A new mechanistic description of how tumor cells migrate to the lymphatic system in the early stages of tumor metastasis has been developed by a swiss-based research team. This new understanding holds significant potential for developing anti-metastasis therapies.
Scientists know that tumor cells spread via the lymphatic system, but they don't understand the details of how this deadly migration takes place. In the June 2007 issue of the journal Cancer Cell, EPFL Professor Melody Swartz and postdoctoral researcher Jacqueline Shields provide an explanation along with data to support it.
AdvertisementTumors produce excess fluid that continually percolates from the tumor towards nearby lymphatic vessels. The EPFL research shows how tumor cells use a clever chemical strategy to exploit this slow, one-way flow in order to migrate to functional lymphatic vessels.
As part of their intercellular drainage job, lymphatic tissues secrete small quantities of a signaling molecule. Cells migrate towards high concentrations of this molecule, so if they are close enough to the lymphatic to sense the molecule, they will migrate towards the vessel. Swartz's group showed that tumor cells secrete this same molecule. Since lymphatics drain fluid, there will always be slow fluid flow going away from the tumor into the lymphatic vessel.
This slow flow biases the concentration distribution of this molecule towards the lymphatic, and the tumor cell follows it, like the proverbial carrot on a stick. Near the vessel, concentrations of the signaling molecule are reinforced by the lymphatic's own secretions, fine tuning the tumor cells' migration and guaranteeing that they will home in on the lymphatic.
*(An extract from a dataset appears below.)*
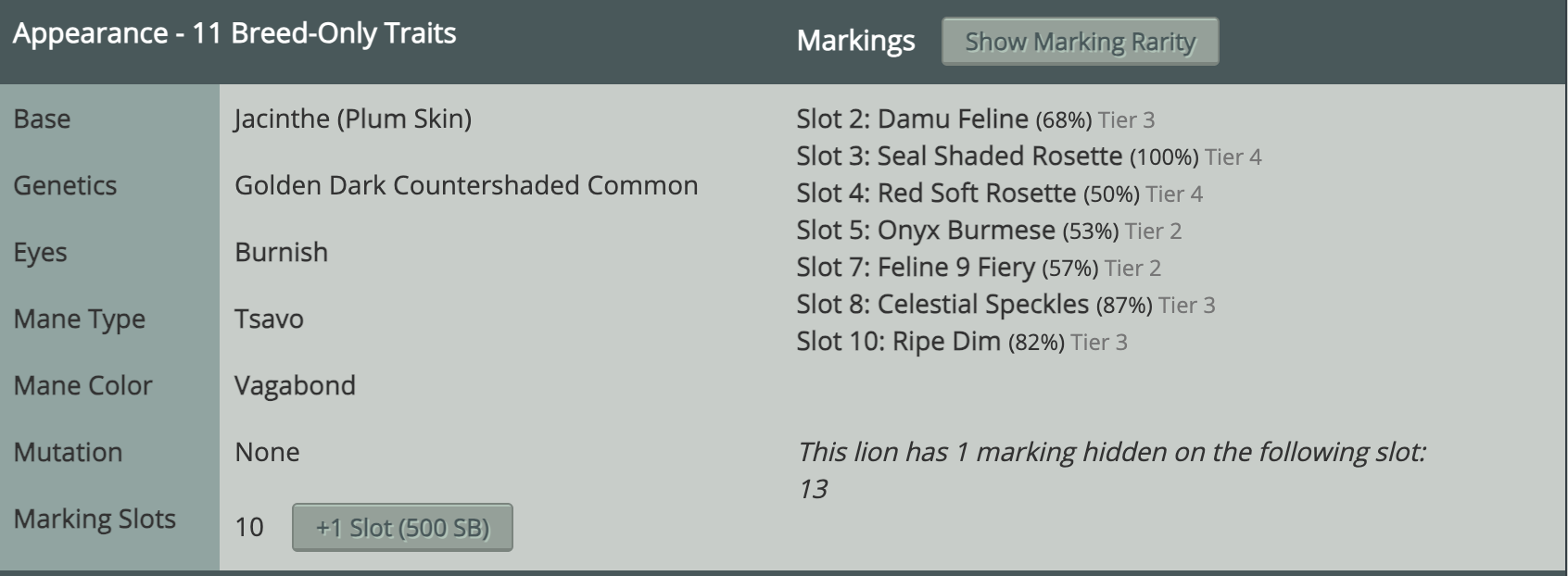The image size is (1568, 576).
Task: Click the hidden marking slot notice text
Action: tap(1111, 470)
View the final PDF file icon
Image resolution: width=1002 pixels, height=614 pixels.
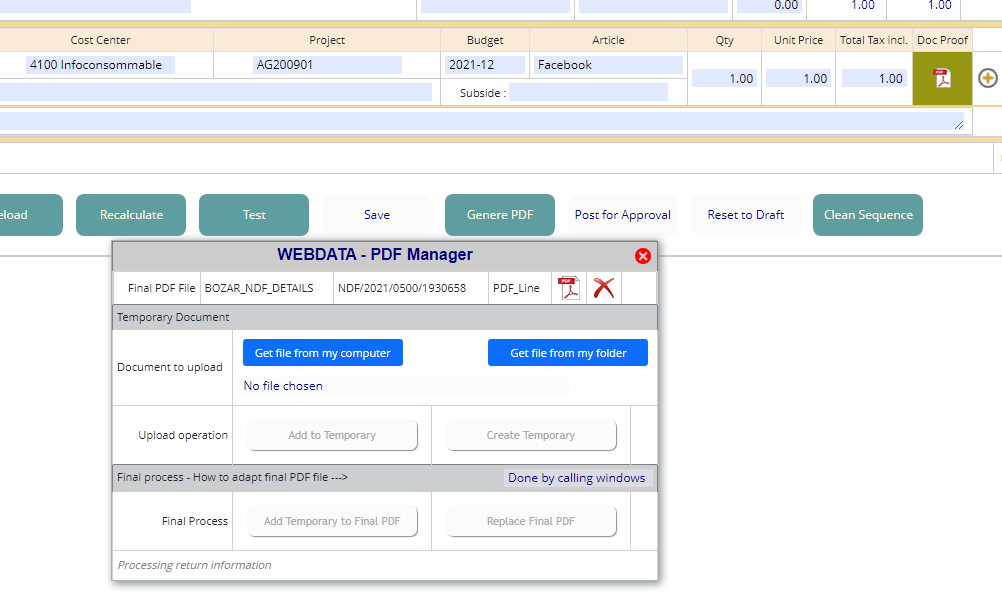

To demonstrate this new concept, the researchers engineered a tissue culture model of the tumor-lymphatic microenvironment and developed computational models to calculate the gradients of the signaling molecule.
The study provides the first evidence that tumor cells can both produce and use the same signaling molecule, and it highlights the significance of the biophysical environment in the vicinity of a tumor, particularly the existence of continuous slow flow in the direction of functional lymphatics.
This research could open new avenues for combating metastasis, says Swartz. 'It implies that if a lymphatic was blocked, tumor cells would be less attracted to it. This means that tumor cells 'know' which lymphatic vessels will be more effective routes for dissemination,' she explains. 'Therapeutically, it indicates that a drug target for lymph node metastases could be blocking the signaling molecule or its receptor on the tumor cell'.